How GoDaddy built a data mesh to decentralize data ownership using AWS Lake Formation

Post Syndicated from Ankit Jhalaria original https://aws.amazon.com/blogs/big-data/how-godaddy-built-a-data-mesh-to-decentralize-data-ownership-using-aws-lake-formation/

This is a guest post co-written with Ankit Jhalaria from GoDaddy.

GoDaddy is empowering everyday entrepreneurs by providing all the help and tools to succeed online. With more than 20 million customers worldwide, GoDaddy is the place people come to name their idea, build a professional website, attract customers, and manage their work.

GoDaddy is a data-driven company, and getting meaningful insights from data helps them drive business decisions to delight their customers. In 2018, GoDaddy began a large infrastructure revamp and partnered with AWS to innovate faster than ever before to meet the needs of its customer growth around the world. As part of this revamp, the GoDaddy Data Platform team wanted to set the company up for long-term success by creating a well-defined data strategy and setting goals to decentralize the ownership and processing of data.

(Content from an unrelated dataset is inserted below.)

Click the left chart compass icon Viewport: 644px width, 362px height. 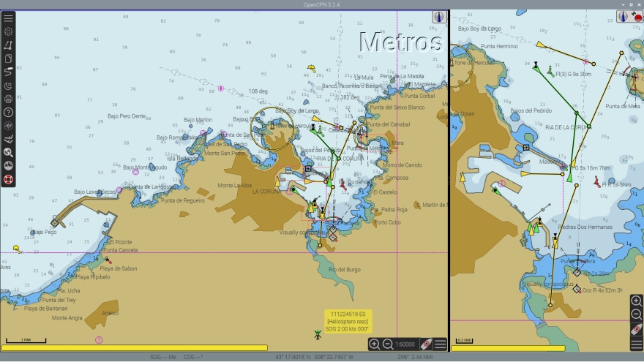[x=439, y=17]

In this post, we discuss how GoDaddy uses AWS Lake Formation to simplify security management and data governance at scale, and enable data as a service (DaaS) supporting organization-wide data accessibility with cross-account data sharing using a data mesh architecture.

The challenge

In the vast ocean of data, deriving useful insights is an art. Prior to the AWS partnership, GoDaddy had a shared Hadoop cluster on premises that various teams used to create and share datasets with other analysts for collaboration. As the teams grew, copies of data started to grow in the Hadoop Distributed File System (HDFS). Several teams started to build tooling to manage this challenge independently, duplicating efforts. Managing permissions on these data assets became harder. Making data discoverable across a growing number of data catalogs and systems is something that had started to become a big challenge. Although the cost of storage these days is relatively inexpensive, when there are several copies of the same data asset available, it makes it harder for analysts to efficiently and reliably use the data available to them. Business analysts need robust pipelines on key datasets that they rely upon to make business decisions.

Solution overview

In GoDaddy’s data mesh hub and spoke model, a central data catalog contains information about all the data products that exist in the company. In AWS terminology, this is the AWS Glue Data Catalog. The data platform team provides APIs, SDKs, and Airflow Operators as components that different teams use to interact with the catalog. Activities such as updating the metastore to reflect a new partition for a given data product, and occasionally running MSCK repair operations, are all handled in the central governance account, and Lake Formation is used to secure access to the Data Catalog.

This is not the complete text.